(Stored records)
++++
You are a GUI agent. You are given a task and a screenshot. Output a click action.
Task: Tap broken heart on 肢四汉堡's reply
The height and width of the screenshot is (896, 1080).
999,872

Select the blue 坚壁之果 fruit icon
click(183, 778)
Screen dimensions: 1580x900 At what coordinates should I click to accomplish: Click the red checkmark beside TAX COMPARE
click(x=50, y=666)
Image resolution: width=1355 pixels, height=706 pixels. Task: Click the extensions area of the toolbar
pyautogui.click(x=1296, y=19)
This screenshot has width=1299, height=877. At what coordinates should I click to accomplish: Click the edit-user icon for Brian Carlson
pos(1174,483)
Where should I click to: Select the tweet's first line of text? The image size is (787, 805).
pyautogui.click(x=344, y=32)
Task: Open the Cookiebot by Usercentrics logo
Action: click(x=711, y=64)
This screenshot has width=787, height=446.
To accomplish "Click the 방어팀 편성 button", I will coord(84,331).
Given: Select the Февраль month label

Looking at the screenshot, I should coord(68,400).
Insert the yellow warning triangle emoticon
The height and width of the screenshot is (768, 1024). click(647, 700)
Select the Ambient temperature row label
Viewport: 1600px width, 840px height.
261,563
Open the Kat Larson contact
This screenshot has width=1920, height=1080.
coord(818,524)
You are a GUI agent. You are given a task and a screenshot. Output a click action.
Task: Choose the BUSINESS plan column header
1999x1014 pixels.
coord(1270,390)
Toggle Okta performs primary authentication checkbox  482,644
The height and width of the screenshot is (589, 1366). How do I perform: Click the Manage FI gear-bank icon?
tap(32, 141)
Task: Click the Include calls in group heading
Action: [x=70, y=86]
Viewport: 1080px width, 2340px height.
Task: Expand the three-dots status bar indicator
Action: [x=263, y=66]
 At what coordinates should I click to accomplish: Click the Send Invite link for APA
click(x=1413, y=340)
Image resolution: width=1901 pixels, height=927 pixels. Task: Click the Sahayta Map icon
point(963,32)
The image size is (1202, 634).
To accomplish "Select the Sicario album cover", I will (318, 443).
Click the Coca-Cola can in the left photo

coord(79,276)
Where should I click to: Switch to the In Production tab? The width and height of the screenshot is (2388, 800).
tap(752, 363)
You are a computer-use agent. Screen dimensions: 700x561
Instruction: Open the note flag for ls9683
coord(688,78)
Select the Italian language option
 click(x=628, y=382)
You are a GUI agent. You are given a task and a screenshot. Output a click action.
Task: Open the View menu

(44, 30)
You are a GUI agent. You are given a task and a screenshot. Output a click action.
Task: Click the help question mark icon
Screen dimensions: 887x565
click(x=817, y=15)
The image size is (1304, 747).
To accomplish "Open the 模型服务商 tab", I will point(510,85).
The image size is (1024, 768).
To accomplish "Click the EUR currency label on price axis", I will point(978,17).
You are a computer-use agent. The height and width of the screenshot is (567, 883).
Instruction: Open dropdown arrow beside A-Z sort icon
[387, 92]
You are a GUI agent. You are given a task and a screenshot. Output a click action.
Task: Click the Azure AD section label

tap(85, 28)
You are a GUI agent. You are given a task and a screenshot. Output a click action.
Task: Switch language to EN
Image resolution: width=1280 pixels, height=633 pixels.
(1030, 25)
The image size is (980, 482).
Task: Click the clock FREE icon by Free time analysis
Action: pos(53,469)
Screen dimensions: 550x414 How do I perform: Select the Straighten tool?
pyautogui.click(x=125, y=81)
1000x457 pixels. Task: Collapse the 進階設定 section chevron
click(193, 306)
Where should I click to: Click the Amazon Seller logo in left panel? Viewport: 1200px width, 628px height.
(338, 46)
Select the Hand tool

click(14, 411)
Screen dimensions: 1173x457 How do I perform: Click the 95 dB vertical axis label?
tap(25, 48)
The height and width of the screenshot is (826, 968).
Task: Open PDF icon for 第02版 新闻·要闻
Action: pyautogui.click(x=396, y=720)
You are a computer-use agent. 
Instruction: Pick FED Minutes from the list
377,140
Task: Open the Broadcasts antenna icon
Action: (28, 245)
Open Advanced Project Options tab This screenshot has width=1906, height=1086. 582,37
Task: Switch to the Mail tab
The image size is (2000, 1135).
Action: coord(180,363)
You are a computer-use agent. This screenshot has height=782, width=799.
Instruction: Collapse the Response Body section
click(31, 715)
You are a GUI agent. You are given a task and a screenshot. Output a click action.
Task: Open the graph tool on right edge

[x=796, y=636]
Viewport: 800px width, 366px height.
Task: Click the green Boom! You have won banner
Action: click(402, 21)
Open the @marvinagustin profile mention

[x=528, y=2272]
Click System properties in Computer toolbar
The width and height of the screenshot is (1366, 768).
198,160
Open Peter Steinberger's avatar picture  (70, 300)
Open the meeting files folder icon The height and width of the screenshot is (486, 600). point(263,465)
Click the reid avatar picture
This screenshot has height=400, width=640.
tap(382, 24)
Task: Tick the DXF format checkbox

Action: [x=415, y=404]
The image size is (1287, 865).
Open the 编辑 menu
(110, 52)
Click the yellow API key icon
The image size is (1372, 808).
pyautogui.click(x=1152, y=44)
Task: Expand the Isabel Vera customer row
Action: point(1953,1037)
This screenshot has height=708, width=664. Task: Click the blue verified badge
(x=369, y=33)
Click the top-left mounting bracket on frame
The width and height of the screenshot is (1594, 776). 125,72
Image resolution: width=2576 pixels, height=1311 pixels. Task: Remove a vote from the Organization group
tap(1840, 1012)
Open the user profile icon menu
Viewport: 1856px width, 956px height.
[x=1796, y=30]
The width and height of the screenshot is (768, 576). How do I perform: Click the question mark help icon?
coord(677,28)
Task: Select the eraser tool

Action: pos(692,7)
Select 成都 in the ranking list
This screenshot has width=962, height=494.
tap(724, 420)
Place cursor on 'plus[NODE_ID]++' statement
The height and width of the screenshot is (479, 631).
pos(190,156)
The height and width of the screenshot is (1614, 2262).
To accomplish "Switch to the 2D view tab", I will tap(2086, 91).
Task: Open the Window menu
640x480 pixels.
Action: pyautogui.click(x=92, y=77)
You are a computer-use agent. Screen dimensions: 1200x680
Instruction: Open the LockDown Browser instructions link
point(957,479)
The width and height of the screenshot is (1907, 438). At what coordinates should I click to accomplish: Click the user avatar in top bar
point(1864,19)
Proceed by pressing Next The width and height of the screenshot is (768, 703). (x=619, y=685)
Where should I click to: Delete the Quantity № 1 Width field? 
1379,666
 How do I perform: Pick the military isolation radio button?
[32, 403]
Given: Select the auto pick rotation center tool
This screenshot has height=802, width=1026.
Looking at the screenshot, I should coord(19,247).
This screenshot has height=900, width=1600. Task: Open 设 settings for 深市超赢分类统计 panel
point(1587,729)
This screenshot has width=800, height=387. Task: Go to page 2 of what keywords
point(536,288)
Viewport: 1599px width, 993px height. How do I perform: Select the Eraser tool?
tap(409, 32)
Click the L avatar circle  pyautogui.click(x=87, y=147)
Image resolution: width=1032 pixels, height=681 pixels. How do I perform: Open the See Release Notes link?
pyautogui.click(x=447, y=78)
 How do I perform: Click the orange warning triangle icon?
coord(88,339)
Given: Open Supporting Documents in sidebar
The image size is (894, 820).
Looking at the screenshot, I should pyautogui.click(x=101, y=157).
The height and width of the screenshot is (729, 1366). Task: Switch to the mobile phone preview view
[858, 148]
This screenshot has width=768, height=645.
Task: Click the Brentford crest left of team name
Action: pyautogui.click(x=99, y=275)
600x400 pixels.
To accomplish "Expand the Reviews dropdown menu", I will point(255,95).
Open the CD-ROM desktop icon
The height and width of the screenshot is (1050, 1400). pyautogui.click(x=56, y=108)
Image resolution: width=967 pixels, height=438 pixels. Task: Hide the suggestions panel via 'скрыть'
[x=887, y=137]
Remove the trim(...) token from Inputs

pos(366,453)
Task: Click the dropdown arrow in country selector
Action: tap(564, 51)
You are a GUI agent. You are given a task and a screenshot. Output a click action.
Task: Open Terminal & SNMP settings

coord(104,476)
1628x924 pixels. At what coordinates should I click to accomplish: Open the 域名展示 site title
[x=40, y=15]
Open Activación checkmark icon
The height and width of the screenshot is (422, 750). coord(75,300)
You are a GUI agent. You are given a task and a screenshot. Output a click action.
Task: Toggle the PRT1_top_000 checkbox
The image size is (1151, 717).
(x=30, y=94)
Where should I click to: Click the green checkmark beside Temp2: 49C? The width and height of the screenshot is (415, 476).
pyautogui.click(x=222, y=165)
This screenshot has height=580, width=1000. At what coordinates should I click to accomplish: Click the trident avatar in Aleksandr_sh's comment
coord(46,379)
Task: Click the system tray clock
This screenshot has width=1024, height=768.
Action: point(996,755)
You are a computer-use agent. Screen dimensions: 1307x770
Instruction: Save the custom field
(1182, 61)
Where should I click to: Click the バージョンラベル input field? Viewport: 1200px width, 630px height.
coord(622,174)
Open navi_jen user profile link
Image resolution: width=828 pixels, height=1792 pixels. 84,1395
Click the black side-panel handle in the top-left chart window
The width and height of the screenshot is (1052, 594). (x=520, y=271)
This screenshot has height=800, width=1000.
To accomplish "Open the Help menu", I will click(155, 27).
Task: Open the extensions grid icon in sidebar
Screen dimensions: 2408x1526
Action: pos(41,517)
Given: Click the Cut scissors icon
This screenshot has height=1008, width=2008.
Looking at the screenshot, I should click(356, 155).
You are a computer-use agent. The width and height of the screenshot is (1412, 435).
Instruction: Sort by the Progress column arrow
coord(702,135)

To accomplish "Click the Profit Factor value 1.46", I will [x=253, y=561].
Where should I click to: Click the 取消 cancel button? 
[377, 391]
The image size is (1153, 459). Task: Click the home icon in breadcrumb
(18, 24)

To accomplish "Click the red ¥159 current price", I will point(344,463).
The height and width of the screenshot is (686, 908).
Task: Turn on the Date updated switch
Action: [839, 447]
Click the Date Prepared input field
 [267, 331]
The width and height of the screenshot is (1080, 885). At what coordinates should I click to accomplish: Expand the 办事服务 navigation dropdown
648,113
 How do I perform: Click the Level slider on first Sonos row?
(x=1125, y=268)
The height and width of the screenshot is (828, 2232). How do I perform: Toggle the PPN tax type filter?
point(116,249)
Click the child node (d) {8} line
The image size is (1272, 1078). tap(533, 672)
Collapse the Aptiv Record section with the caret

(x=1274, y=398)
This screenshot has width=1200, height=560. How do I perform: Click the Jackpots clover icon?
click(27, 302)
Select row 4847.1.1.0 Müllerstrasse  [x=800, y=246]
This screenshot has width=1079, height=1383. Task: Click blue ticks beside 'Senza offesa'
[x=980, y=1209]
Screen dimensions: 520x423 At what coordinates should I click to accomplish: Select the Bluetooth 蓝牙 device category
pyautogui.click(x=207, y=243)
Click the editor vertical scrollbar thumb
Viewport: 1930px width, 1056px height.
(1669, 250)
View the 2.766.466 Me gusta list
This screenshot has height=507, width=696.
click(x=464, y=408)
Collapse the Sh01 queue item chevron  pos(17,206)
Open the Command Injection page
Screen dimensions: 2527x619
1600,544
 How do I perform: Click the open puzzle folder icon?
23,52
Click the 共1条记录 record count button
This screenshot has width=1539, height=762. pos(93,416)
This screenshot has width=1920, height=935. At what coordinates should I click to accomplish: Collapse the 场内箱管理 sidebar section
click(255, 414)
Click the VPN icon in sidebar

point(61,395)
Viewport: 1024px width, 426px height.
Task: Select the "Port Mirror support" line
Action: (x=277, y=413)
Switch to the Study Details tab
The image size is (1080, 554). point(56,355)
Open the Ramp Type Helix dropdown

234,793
++++
> [Problem to solve]: What you return must be the lines above that run from the line with "The image size is (1304, 747)." to the line with "Task: Switch language to EN", inclusive, each copied exactly.

> [Solution to this exercise]:
The image size is (1304, 747).
To accomplish "Open the 模型服务商 tab", I will point(510,85).
The image size is (1024, 768).
To accomplish "Click the EUR currency label on price axis", I will point(978,17).
You are a computer-use agent. The height and width of the screenshot is (567, 883).
Instruction: Open dropdown arrow beside A-Z sort icon
[387, 92]
You are a GUI agent. You are given a task and a screenshot. Output a click action.
Task: Click the Azure AD section label

tap(85, 28)
You are a GUI agent. You are given a task and a screenshot. Output a click action.
Task: Switch language to EN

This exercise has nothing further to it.